Populations spécifiques
Jeunes femmes sous contraception orale
Les jeunes femmes dont le seul facteur de risque est la contraception orale, présentant une douleur pleuritique isolée, sont très peu susceptibles d'avoir une embolie pulmonaire si fréquence respiratoire <20/min ET radiographie thoracique normale 3.
Patients avec exposition professionnelle à l'amiante
Rechercher 3:
- Pleurésie asbestosique aiguë (fièvre + douleur pleuritique sévère + épanchement pleural)

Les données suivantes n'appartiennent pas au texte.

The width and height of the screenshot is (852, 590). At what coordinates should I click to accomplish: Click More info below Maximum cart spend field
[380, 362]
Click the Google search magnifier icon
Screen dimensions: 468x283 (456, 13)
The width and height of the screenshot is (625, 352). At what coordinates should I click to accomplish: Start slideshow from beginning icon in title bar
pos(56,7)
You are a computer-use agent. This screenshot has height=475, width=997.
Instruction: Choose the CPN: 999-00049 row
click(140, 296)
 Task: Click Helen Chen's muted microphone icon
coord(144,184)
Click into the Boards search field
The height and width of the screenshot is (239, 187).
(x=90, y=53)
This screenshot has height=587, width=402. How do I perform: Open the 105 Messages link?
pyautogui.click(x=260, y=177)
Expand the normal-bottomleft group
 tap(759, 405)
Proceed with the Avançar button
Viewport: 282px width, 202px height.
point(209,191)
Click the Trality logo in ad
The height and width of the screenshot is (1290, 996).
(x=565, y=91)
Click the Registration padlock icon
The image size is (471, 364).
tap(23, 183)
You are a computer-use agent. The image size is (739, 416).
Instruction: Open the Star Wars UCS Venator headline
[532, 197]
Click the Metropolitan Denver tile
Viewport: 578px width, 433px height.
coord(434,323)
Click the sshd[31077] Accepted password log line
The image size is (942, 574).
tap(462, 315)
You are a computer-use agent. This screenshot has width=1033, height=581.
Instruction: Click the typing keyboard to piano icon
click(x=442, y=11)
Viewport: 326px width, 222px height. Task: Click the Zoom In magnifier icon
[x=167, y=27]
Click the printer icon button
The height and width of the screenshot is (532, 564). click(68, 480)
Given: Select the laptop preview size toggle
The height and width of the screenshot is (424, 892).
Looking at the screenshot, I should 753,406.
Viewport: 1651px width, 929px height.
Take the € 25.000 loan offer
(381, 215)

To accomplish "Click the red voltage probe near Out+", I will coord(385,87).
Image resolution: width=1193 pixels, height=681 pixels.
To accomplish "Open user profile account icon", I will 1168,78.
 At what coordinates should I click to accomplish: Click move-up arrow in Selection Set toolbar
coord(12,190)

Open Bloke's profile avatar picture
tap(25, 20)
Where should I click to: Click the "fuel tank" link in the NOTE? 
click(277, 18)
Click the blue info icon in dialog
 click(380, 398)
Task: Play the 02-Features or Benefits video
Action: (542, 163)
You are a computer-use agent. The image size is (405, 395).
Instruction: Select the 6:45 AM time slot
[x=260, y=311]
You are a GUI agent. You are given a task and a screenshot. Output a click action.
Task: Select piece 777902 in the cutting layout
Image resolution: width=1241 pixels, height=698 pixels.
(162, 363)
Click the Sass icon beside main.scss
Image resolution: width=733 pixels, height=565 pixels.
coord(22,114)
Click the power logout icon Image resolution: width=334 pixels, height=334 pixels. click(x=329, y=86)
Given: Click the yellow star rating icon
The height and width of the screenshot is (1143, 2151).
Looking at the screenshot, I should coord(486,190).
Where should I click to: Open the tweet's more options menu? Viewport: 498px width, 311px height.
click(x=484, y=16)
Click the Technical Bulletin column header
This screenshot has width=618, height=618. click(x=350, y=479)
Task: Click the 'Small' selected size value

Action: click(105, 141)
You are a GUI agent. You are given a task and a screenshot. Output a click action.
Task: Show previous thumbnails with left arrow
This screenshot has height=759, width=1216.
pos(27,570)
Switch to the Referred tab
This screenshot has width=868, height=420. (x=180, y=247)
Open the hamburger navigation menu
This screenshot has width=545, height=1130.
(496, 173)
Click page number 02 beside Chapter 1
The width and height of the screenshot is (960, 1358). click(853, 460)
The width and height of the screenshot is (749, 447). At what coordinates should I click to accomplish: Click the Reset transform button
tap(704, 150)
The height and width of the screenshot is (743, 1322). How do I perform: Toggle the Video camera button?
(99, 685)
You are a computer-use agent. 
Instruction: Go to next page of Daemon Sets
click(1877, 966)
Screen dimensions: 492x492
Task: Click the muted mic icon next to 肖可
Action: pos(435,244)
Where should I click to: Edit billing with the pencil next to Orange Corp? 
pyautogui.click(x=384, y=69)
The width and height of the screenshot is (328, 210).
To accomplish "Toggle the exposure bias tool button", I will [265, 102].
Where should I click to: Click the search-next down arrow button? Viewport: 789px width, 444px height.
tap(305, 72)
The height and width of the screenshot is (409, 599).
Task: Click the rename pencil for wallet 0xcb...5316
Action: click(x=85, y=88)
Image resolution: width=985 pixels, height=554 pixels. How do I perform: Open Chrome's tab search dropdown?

- Épaississement pleural diffus (dyspnée d'effort, douleur thoracique intermittente)
- Exclure mésothéliome si épanchement pleural (cytologie du liquide pleural, thoracoscopie si nécessaire)
Patients immunocompétents avec infection respiratoire aiguë
L'imagerie n'est pas indiquée comme test de dépistage chez les patients asymptomatiques ou avec caractéristiques cliniques de gravité légère, car le rendement est très faible 3.